### EXCERPTED TEXT:
18 Highly Persistent TS

Provided the time series we use are weakly dependent, usual OLS inference procedures are valid under assumptions weaker than the classical linear model assumptions. Unfortunately, many economic time series cannot be characterized by weak dependence.

Using time series with strong dependence in regression analysis poses no problem, if the CLM assumptions in finite samples hold. But the usual inference procedures are very susceptible to violation of these assumptions when the data are not weakly dependent, because then we cannot appeal to the law of large numbers and the central limit theorem. In this section, we provide some examples of highly persistent (or strongly dependent) time series and show how they can be transformed for use in regression analysis.

When the time series are highly persistent (they have unit roots), we must exercise extreme caution in using them directly in regression models. An alternative to using the levels is to use the first differences of the variables. For most highly persistent economic time series, the first difference is weakly dependent. Using first differences changes the nature of the model, but this method is often as informative as a model in levels. When data are highly persistent, we usually have more faith in first-difference results.

18.1 Testing for Unit Roots

We begin with an AR(1) model:

\[ u_t = \alpha + \rho u_{t-1} + \varepsilon_t, \; t = 2,3,\ldots, \tag{18.1}\] where \(\{\varepsilon_t\}\) has zero mean, given past observed \(u\):

\[ \E[\varepsilon_t\mid u_{t-1}, u_{t-2}, \ldots] = 0, \tag{18.2}\] that is, \(\{\varepsilon_t\}\) is said to be a martingale difference sequence w.r.t. \(\{u_{t-1}, u_{t-2}, \ldots\}\). If \(\{\varepsilon_t\}\) is said to be i.i.d. with zero mean, then it also satisfies the assumption (18.2).

When \(\alpha=0\) and \(\rho=1\), then \(\{u_t\}\) follows a random walk without drift.
When \(\alpha\ne 0\) and \(\rho=1\), then \(\{u_t\}\) follows a random walk with drift. We say that the model allows for a deterministic drift.

Therefore, the null hypothesis is that \(\{u_t\}\) has a unit root:

\[ \begin{split} \mathrm H_0: \rho=1 \\ \mathrm H_1: \rho<1 \\ \end{split} \] Note that \(\mathrm H_1\) is a one-sided alternative. We do not consider that \(\rho>1\) as it implies that \(u_t\) is explosive.

When \(\abs{\rho}<1,\) \(\{u_t\}\) is a stable AR(1) process, which means it is weakly dependent or asymptotically uncorrelated.

### DIRECTIONS:
[A] In the text on highly persistent time series, what does {u_t} follow when α equals 0 and ρ equals 1?
[B] Please echo the text on highly persistent time series between "Using time series" and "in regression analysis.", inclusive.

### INPUT DATA:
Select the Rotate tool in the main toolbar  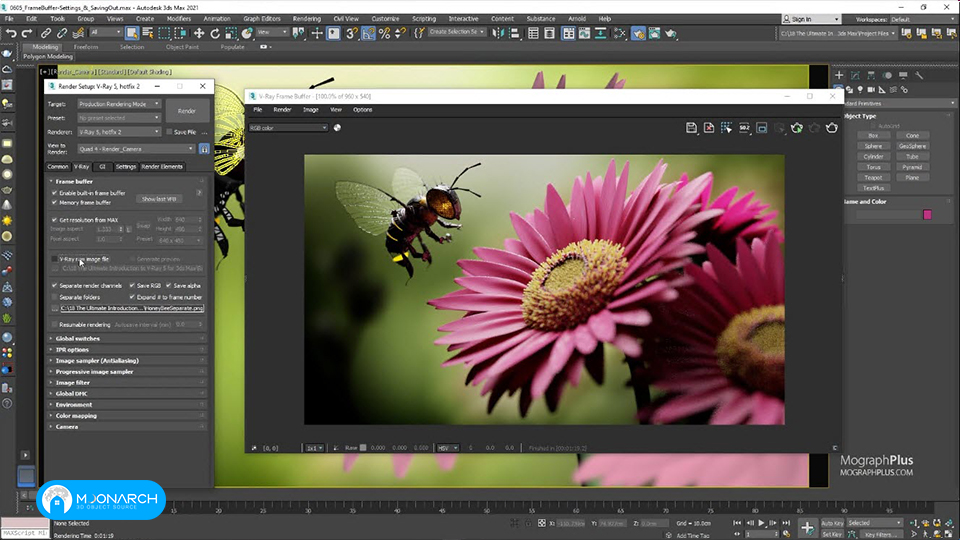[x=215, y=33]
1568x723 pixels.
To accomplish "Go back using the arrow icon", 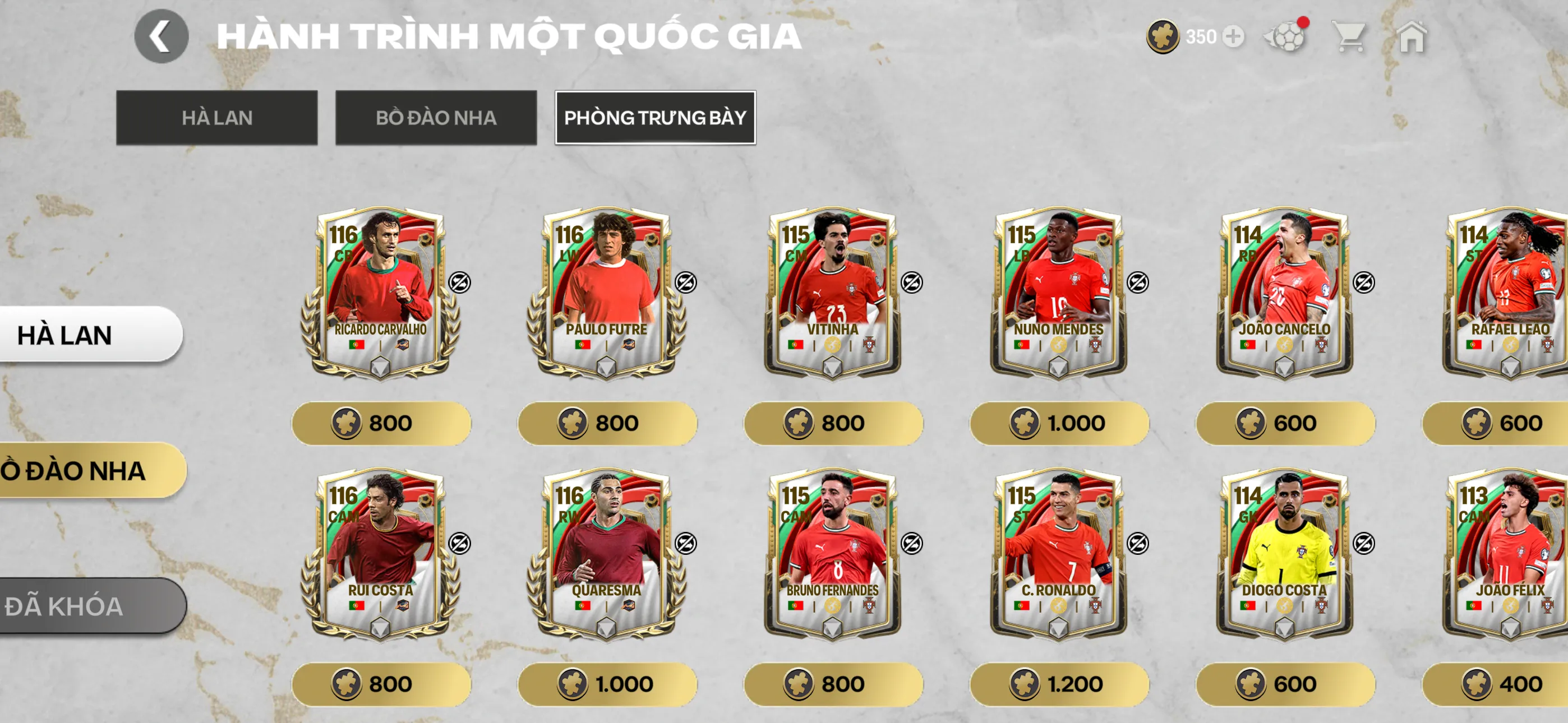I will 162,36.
--
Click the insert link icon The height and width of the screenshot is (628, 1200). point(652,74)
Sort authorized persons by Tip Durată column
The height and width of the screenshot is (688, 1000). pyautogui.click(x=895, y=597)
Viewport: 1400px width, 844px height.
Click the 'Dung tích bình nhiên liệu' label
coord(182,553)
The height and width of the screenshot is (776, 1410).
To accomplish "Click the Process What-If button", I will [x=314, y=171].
--
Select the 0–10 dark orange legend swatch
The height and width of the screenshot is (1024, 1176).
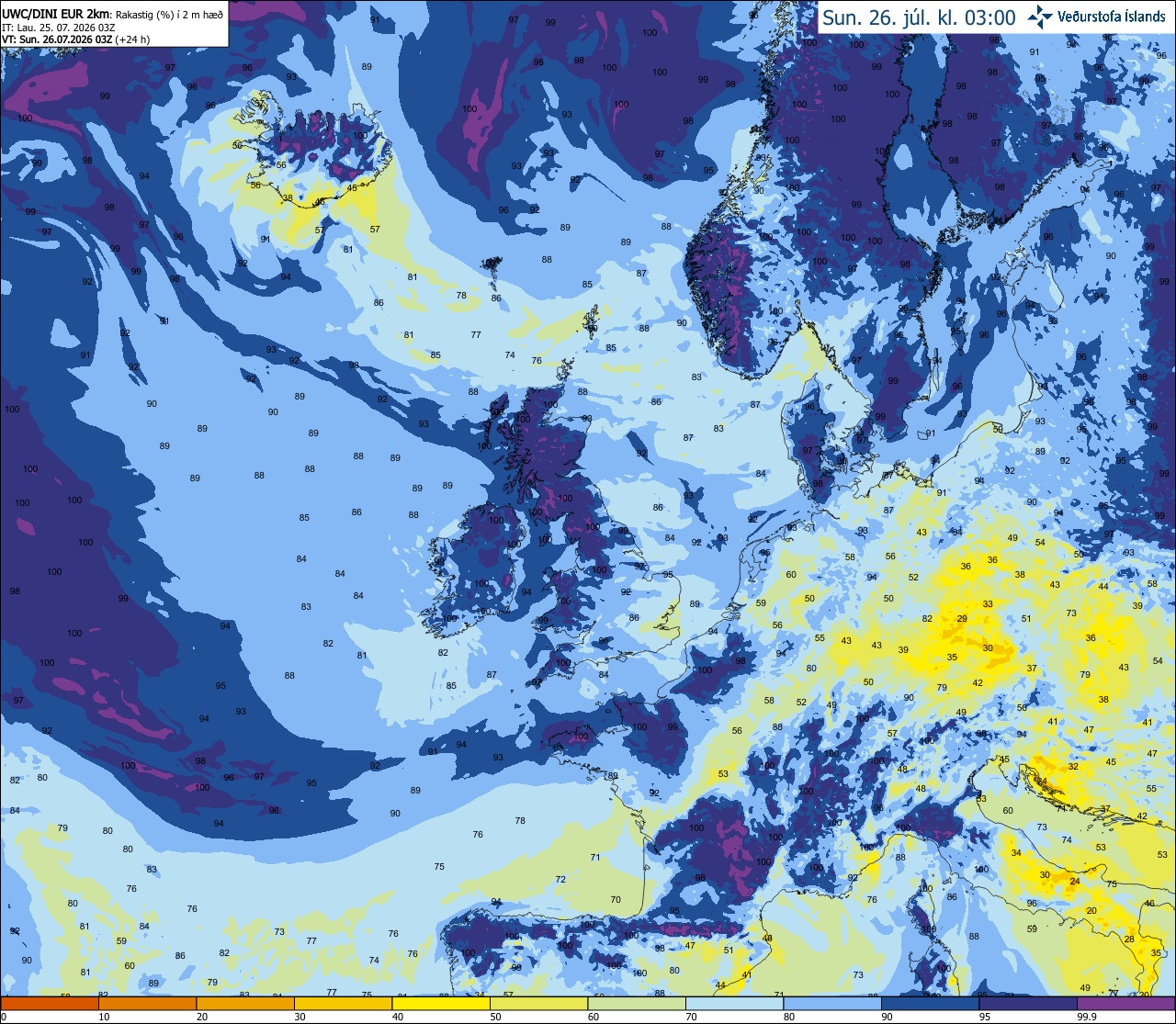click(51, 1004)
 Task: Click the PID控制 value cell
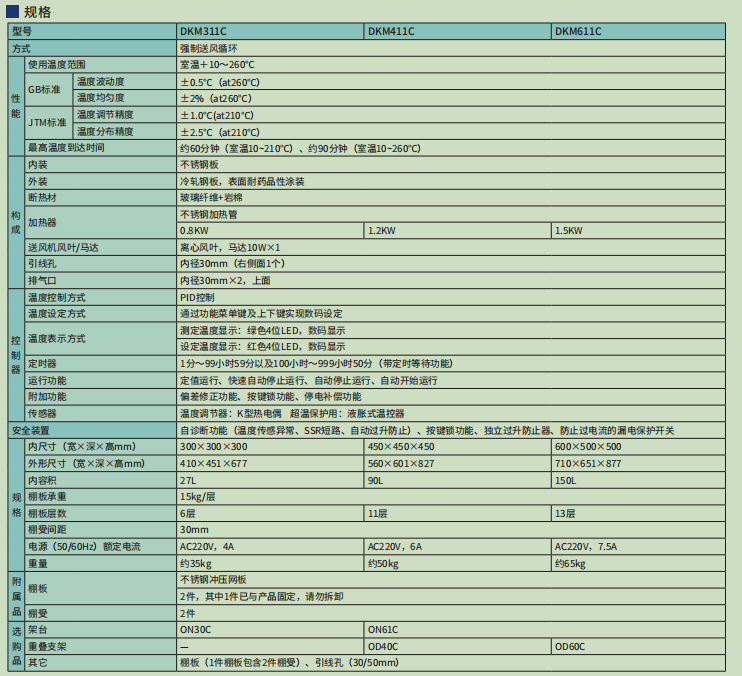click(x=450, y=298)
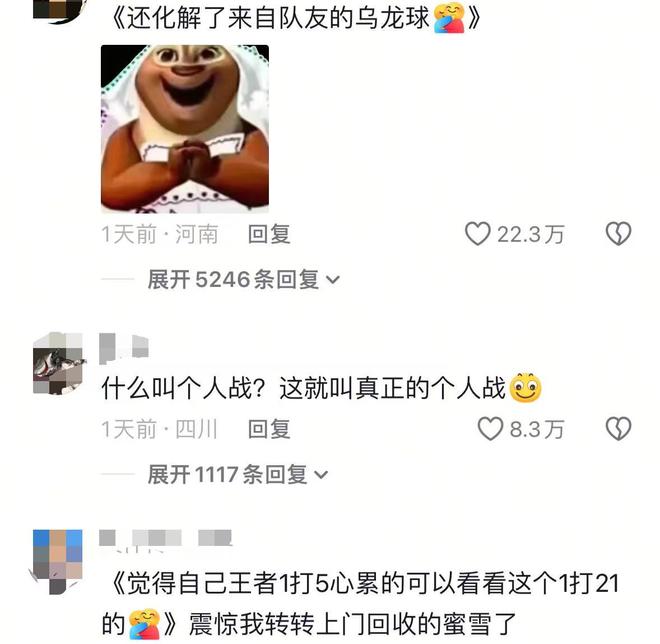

### TASK RESPONSES:
[A] A random walk without drift.

[B]
Using time series with strong dependence in regression analysis poses no problem, if the CLM assumptions in finite samples hold. But the usual inference procedures are very susceptible to violation of these assumptions when the data are not weakly dependent, because then we cannot appeal to the law of large numbers and the central limit theorem. In this section, we provide some examples of highly persistent (or strongly dependent) time series and show how they can be transformed for use in regression analysis.